++++ INPUT ROWS ++++

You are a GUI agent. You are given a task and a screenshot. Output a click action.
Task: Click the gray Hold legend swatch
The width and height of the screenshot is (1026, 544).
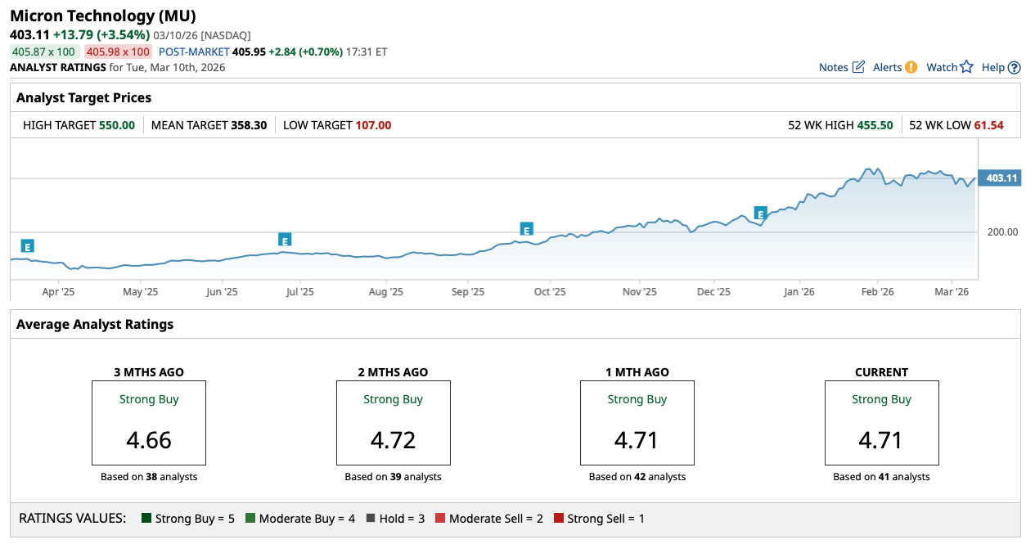point(371,519)
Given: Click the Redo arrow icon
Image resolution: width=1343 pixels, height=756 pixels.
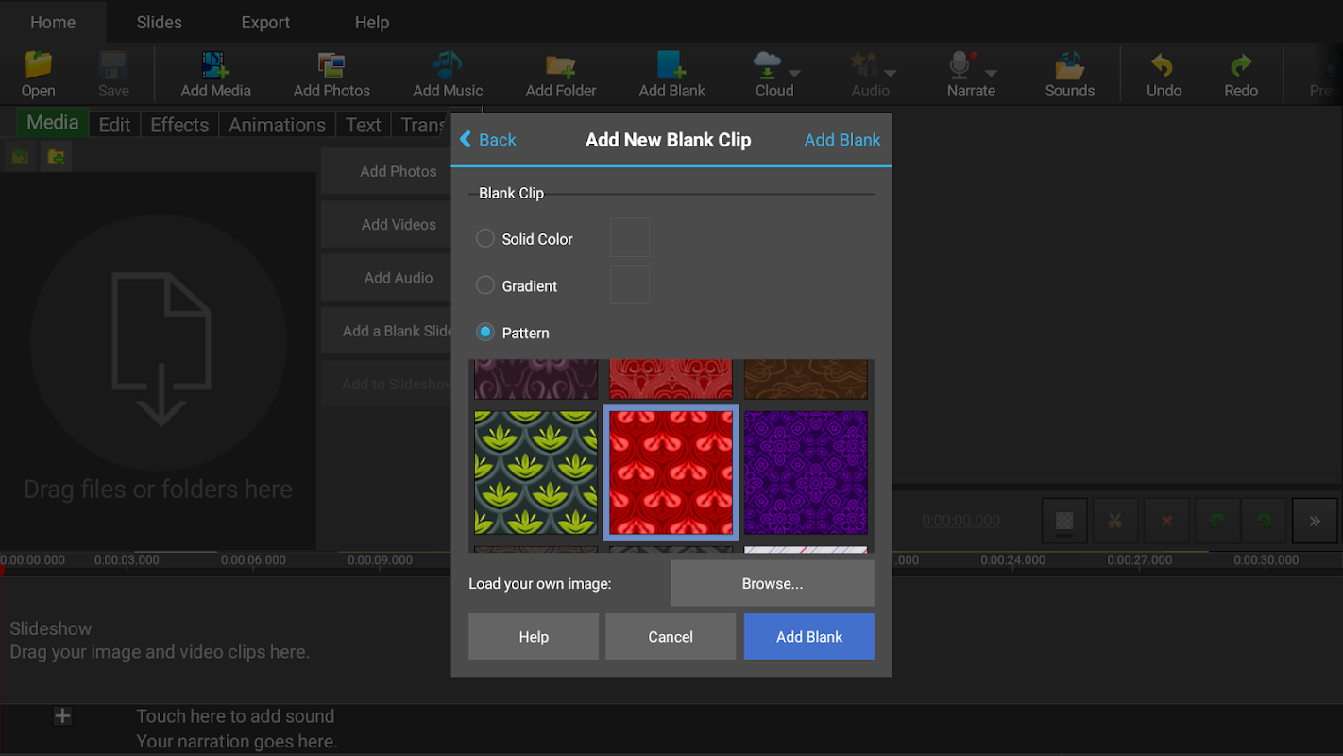Looking at the screenshot, I should click(x=1240, y=66).
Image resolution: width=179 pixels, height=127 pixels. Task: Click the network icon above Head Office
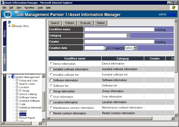[x=9, y=22]
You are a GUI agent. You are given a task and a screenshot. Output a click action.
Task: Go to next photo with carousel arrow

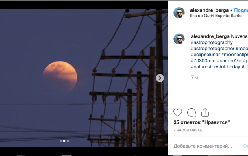(x=160, y=78)
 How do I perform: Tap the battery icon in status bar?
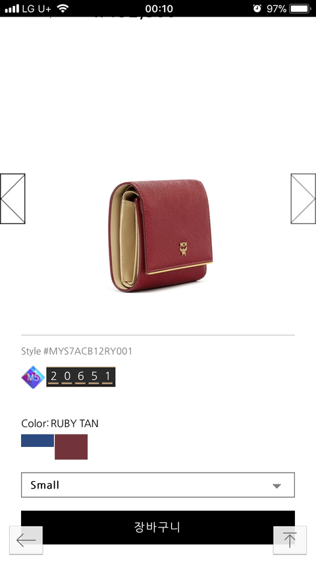(300, 9)
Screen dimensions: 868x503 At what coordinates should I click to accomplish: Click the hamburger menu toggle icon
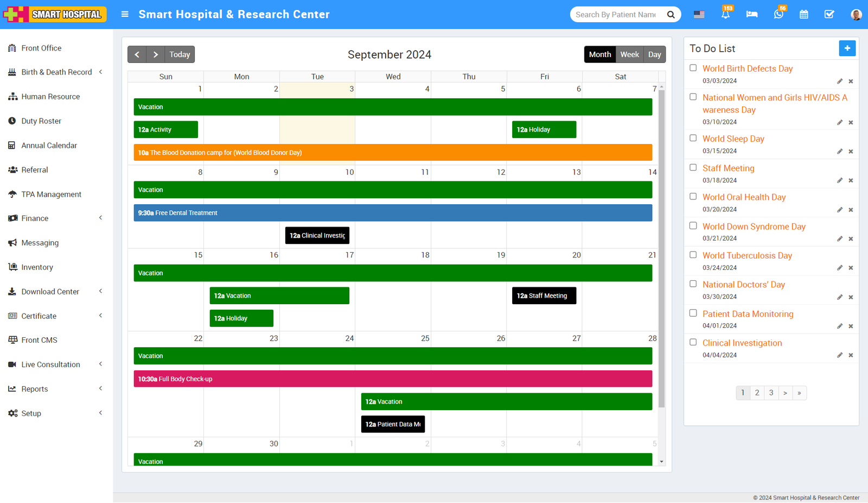(125, 15)
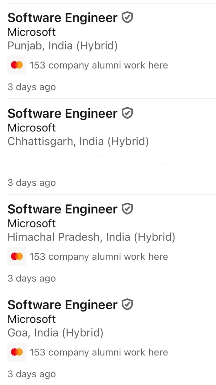Click Microsoft company name in the Chhattisgarh listing

coord(32,128)
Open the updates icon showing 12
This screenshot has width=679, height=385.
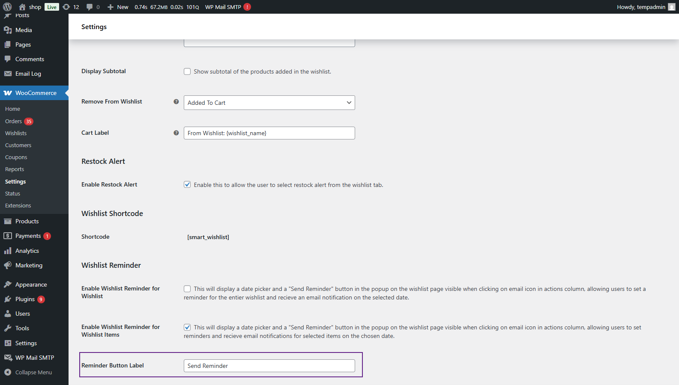click(x=66, y=7)
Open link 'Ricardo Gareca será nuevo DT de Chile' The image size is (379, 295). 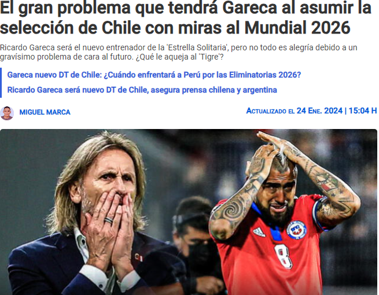[142, 90]
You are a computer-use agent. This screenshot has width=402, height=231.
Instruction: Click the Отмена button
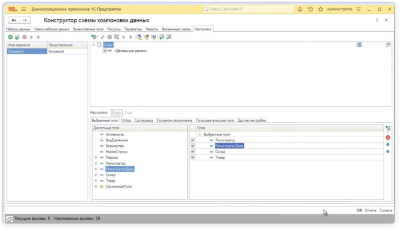click(371, 210)
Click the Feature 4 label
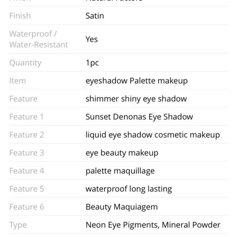 click(x=27, y=171)
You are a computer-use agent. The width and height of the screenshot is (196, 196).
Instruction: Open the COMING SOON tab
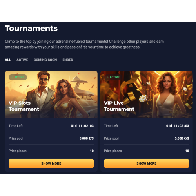coord(45,60)

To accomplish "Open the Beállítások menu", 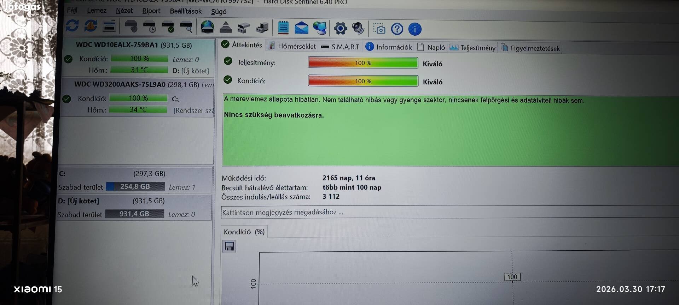I will [x=186, y=11].
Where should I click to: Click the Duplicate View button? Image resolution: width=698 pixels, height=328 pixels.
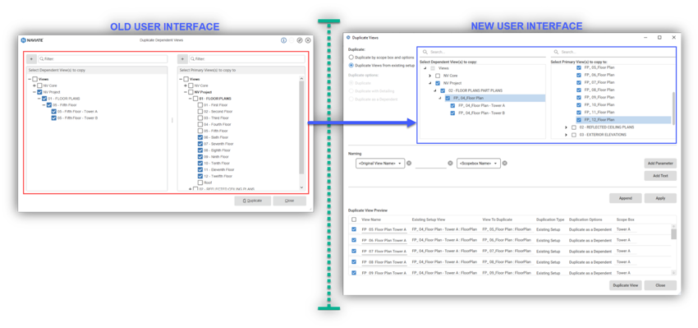[x=626, y=285]
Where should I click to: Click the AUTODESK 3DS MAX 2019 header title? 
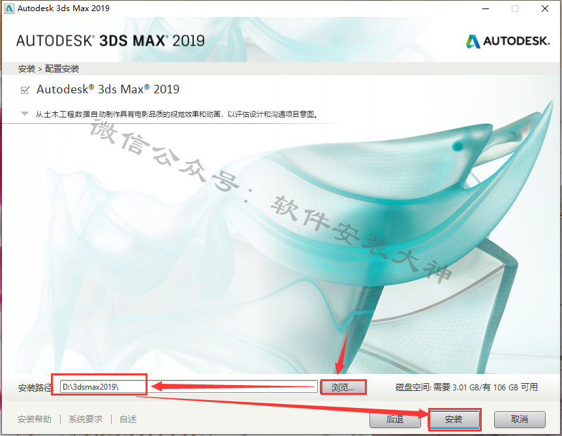(x=110, y=41)
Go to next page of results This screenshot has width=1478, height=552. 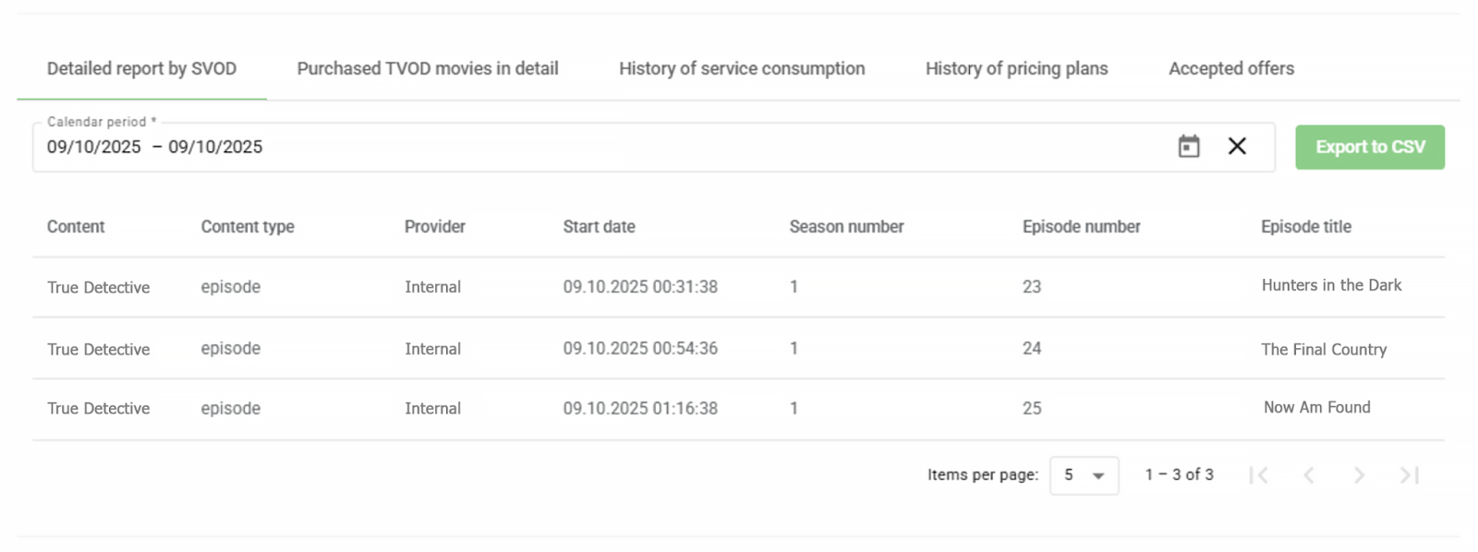1359,475
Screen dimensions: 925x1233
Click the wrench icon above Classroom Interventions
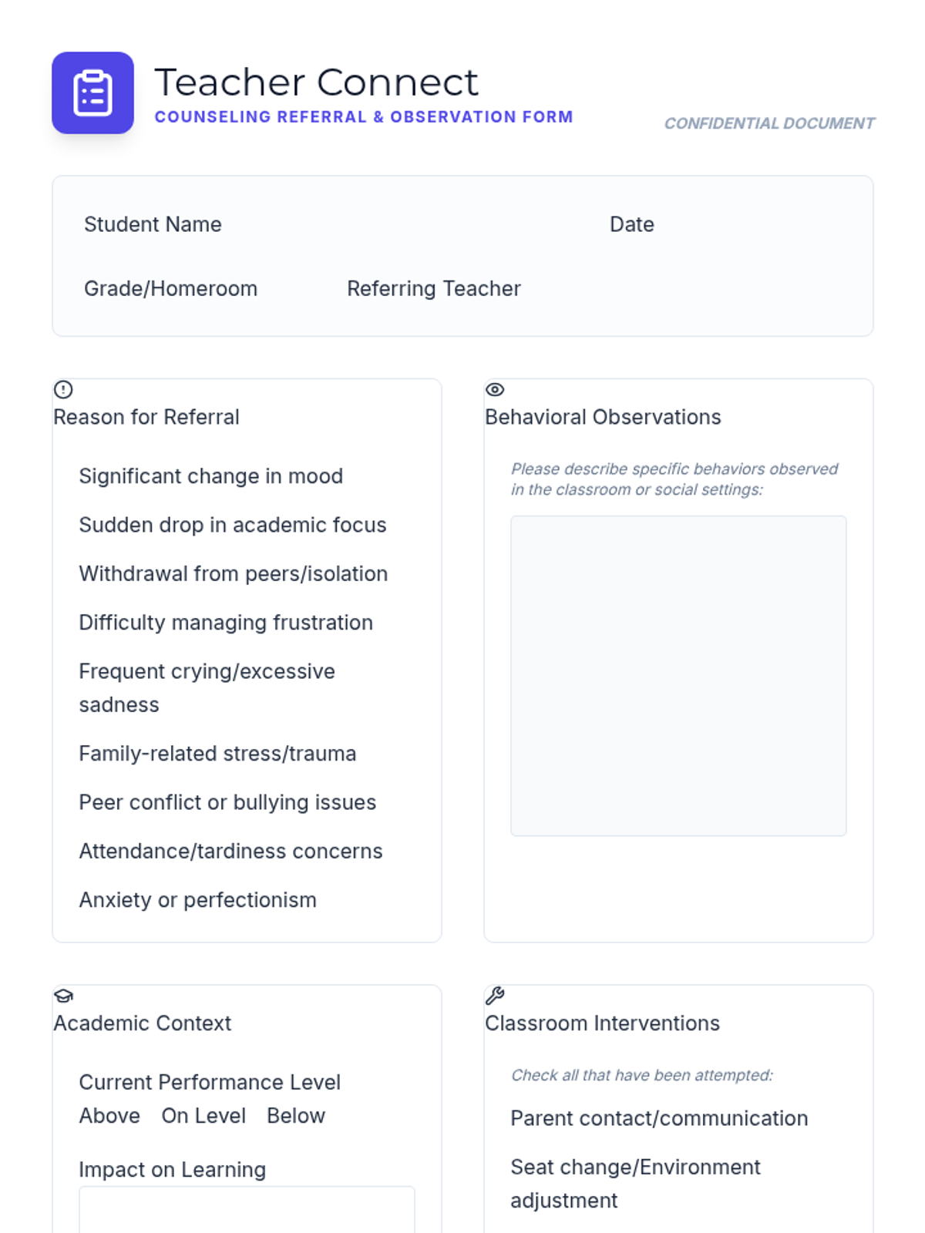[495, 996]
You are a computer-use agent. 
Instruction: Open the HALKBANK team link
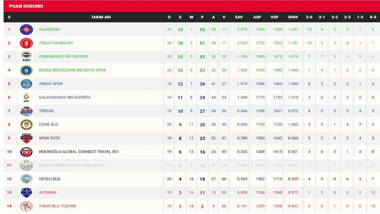[49, 29]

++++

_REQUIRED TASK_. Starting at the line containing "Image resolution: width=179" and ending at the line containing "(x=160, y=78)", reproduce every line of the material, with the click coordinates in the answers scaled by 0.8 and rounded to whole numbers, halves rounded up. Keep all other text as it is, including the image dimensions, and omit the pictures.

_WRITTEN SOLUTION_.
Image resolution: width=179 pixels, height=127 pixels. Task: Click the network icon above Head Office
[x=7, y=18]
You are a GUI agent. You are given a task and a screenshot. Output a click action.
Task: Go to next photo with carousel arrow

(x=128, y=62)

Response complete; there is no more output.